CMS to Issue new Medicare Beneficiary Identifiers Next Year


Beginning in April 2018, the Medicare Access and CHIP Reauthorization Act of 2015 requires CMS to remove Social Security numbers from all Medicare cards. In the next year, CMS will generate new identifiers for all Medicare patients, including those who are deceased. CMS is required to do so to address the risk of beneficiary medical identity theft.


CMS will have to generate 150 million Medicare Beneficiary Identifiers (MBIs) for 60 million active beneficiaries and 90 million deceased or archived beneficiaries.

The new identifiers will have the same number of characters – 11, but will now contain uppercase alphabetic characters in addition to the numbers. The key positions of 2, 5, 8 and 9 will always be alphabetic. For example: A former Health Insurance Claim Identifier (Social Security number plus Beneficiary Identifier Code) could be 123-45-6789-A1 while the new MBI could look like 1EG4-TE5-MK73.

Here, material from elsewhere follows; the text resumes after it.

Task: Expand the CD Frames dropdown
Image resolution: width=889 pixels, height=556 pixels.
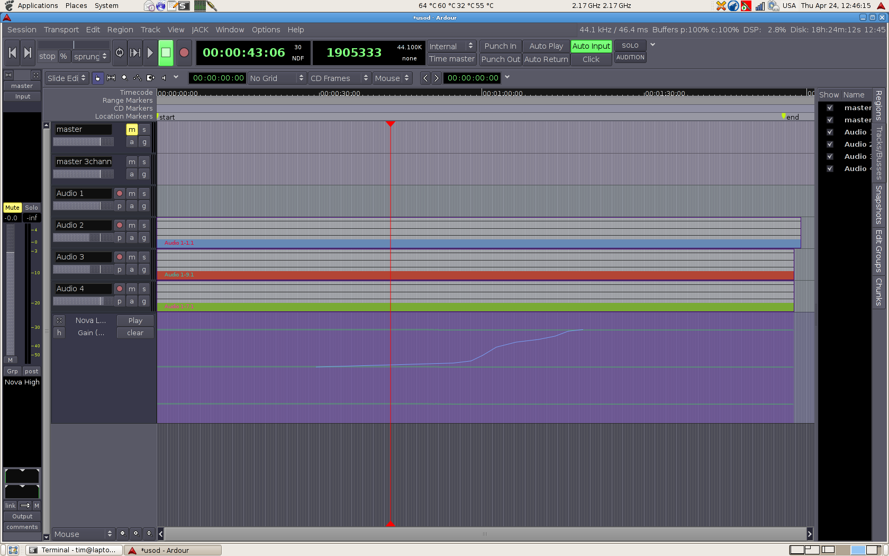Action: 339,78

The new system allows for the same number of fields for either letter or number, but practices will have to check with their Practice Management system vendors to make sure the fields will accept both alpha and numerical characters.

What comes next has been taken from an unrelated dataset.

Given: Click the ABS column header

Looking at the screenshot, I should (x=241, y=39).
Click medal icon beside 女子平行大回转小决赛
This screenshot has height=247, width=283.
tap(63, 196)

New cards will be mailed to all active accounts beginning in April 2018. CMS expects the transition period to run from April 2018 through December 31, 2019. During the transition period, practices will be able to use either the former Health Insurance Claim Identifier or the new Medicare Beneficiary Identifier. After October 2018, it is expected that when a practice submits a claim using the old identifier, remittance advice will be returned using the new MBI.

What does this mean to the practice? 

• Before the new initiative begins, practices should contact that practice management vendor to see if their fields are compatible for the new identifiers.
• Practices need to train staff to understand that patients will be mailed their new cards beginning in l 2018 and put a system in place to get those new identifiers into systems at the patients’ next appointment.Stay current, sign-up for the weekly CMS MLN Connects® newsletter here.
• Verify all of Medicare patients’ addresses. If the addresses on file are different than the Medicare address recieved on electronic eligibility transactions, ask your patients to contact Social Security and update their Medicare records.
• Create ways to help your Medicare patients adjust to their new Medicare card
• When available, later this fall, the practice can display helpful information about the new Medicare cards (for example, hang posters about the change in your offices to educate your Medicare patients).